What is Your Dating IQ?

 1.  You find this quiz in the back of a magazine while waiting in your doctor’s office.  Do you:

a.  Leave it alone.  These things aren’t really your cup of tea.

b.  Scoff at the ridiculousness of it and then return to your article about yen vs. the American dollar.

c. Give it to the pre-teen who is currently talking to her friend Natalia seemingly at the top of her voice.

d.  Spend the next 3 hours of your life obsessing over every answer as the results have become now a matter of life or death and you shall not stop till your  IQ approaches that of Albert Einstein. Even if its dating IQ and not actual IQ we are talking about here.

 

2.  If someone were to describe you in one word, that word would be:

a.  Personable

b.  Funny

c.  Kind

d.  Klutz…ow!  I swear that wall was not there a minute ago!

 

3.  You spot someone you consider to be extremely attractive.  Your first move is to:

a.  Approach them and immediately make apparent your interest in them.

b.  Finish the glass of courage next to you, then gradually approach and engage in conversation with them steadily building to an admission of interest.

c.  Being afraid to approach initially, your friends eventually encourage you to at least go over to say hello.

d.  Hide.  Then you will  spend the next several weeks nitpicking certain things said or done implying whether they may or may not like you but you will take so much time doing it that by the time you get to say something, they have gone to someone else.  Also, the bar has been closed for awhile and you are currently being thrown out the door by three very large bouncers.

 

4.  The most important quality to have in a relationship with someone is:

a.  Sense of humor.  The couple that laughs together stays together.

b.  Trust.  If there is no trust, how can you rely on each other?

c.  Spontaneity.  You both encourage each other to try new things and do things on the spur of the moment.

d.   Not always doing option D from the previous question.

 

5.  You have reached the middle of this quiz.  You now take the opportunity to:

a.  Congratulate yourself on reaching this point with a quick pat on the back.

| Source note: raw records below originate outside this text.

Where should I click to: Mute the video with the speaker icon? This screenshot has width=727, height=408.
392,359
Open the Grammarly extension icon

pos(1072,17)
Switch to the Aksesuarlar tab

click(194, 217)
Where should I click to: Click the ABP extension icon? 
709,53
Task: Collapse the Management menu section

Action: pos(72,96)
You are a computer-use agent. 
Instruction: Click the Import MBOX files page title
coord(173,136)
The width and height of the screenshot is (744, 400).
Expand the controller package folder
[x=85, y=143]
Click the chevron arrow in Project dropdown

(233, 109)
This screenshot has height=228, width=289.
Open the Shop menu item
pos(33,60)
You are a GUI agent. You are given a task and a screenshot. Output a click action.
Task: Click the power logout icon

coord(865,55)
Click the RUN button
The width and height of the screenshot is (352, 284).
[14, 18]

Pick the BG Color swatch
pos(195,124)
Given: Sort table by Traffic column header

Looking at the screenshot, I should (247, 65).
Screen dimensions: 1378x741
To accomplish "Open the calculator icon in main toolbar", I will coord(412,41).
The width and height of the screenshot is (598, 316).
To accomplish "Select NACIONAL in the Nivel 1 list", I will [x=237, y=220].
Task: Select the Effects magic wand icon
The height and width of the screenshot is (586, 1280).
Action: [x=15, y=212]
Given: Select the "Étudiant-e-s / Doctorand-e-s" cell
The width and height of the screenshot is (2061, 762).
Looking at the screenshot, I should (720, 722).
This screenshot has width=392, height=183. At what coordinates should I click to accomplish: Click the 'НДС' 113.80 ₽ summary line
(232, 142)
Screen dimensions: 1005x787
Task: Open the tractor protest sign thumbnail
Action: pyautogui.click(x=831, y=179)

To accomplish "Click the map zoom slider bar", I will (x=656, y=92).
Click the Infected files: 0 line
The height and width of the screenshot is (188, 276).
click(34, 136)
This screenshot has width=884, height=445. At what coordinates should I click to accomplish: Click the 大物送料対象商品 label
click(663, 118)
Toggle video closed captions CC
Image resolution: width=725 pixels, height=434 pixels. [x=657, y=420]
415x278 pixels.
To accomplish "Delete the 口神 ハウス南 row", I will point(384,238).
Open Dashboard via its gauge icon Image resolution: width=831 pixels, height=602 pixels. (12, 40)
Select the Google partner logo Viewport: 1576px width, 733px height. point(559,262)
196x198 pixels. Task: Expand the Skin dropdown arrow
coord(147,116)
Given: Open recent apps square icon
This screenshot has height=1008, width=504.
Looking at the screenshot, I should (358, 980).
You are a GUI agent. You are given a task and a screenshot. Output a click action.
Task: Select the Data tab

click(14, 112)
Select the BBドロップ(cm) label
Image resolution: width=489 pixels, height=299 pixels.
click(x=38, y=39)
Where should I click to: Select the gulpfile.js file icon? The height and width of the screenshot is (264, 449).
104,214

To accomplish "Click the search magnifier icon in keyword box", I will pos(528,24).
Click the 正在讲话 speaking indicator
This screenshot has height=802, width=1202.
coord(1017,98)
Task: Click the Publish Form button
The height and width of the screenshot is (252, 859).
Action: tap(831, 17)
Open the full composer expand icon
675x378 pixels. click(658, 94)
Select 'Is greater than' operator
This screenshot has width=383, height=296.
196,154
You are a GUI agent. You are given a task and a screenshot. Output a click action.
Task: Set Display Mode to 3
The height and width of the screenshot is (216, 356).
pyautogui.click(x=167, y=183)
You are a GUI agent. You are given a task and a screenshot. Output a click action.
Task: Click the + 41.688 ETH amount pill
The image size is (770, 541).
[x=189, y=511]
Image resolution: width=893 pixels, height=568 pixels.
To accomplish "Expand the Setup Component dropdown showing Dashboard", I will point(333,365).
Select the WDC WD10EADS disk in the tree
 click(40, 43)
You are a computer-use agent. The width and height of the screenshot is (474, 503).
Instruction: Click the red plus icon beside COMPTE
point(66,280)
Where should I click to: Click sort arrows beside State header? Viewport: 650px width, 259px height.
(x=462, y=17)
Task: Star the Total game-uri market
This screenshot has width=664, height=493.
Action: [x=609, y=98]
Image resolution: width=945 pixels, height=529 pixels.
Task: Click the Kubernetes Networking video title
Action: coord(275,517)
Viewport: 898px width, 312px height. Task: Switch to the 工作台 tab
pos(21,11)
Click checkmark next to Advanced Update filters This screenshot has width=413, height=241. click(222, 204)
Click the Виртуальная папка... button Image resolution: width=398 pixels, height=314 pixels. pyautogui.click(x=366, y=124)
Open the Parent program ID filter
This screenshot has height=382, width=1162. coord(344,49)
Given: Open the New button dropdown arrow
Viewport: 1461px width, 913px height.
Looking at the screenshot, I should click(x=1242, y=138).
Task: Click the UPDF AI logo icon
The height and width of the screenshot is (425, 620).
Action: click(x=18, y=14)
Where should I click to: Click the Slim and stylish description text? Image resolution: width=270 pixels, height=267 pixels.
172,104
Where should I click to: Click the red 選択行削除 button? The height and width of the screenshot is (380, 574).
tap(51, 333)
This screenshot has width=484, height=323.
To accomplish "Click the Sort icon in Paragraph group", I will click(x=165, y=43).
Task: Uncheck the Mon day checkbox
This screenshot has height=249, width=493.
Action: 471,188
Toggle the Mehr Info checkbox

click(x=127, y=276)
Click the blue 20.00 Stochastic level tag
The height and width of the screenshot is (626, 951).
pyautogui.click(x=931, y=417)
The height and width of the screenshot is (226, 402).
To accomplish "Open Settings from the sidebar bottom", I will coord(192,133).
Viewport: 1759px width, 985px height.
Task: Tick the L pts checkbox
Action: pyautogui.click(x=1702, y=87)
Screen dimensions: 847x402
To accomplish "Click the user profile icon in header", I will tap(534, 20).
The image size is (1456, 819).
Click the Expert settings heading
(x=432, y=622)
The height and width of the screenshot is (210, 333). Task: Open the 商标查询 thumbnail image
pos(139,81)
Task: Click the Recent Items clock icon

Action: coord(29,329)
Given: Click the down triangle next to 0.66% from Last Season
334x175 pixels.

b.  Go get yourself something to drink.

c.  Get right to the second half.  Time’s wasting!

d.  Consider why this has been the highlight of your last month and slowly weep for your long gone social life.

 

6.  It’s Valentine’s Day.  You surprise your loved one by:

a.  Bringing home the biggest stuffed bear on the planet

b.  Chocolates!

c.  Preparing a three course dinner for them by yourself

d.  Performing a Samba to Taylor Swift’s “Bad Blood“.  Because YOSA (You Only Samba Always).

 

7.  You are on a date and they ask you your age.  You reply with:

a.  The truth.  They will appreciate the honesty

b.  “The truth.”  You may have shaved a few years off but who will notice?

c.  “The bald-faced lie.”  10 years have never come off so quick.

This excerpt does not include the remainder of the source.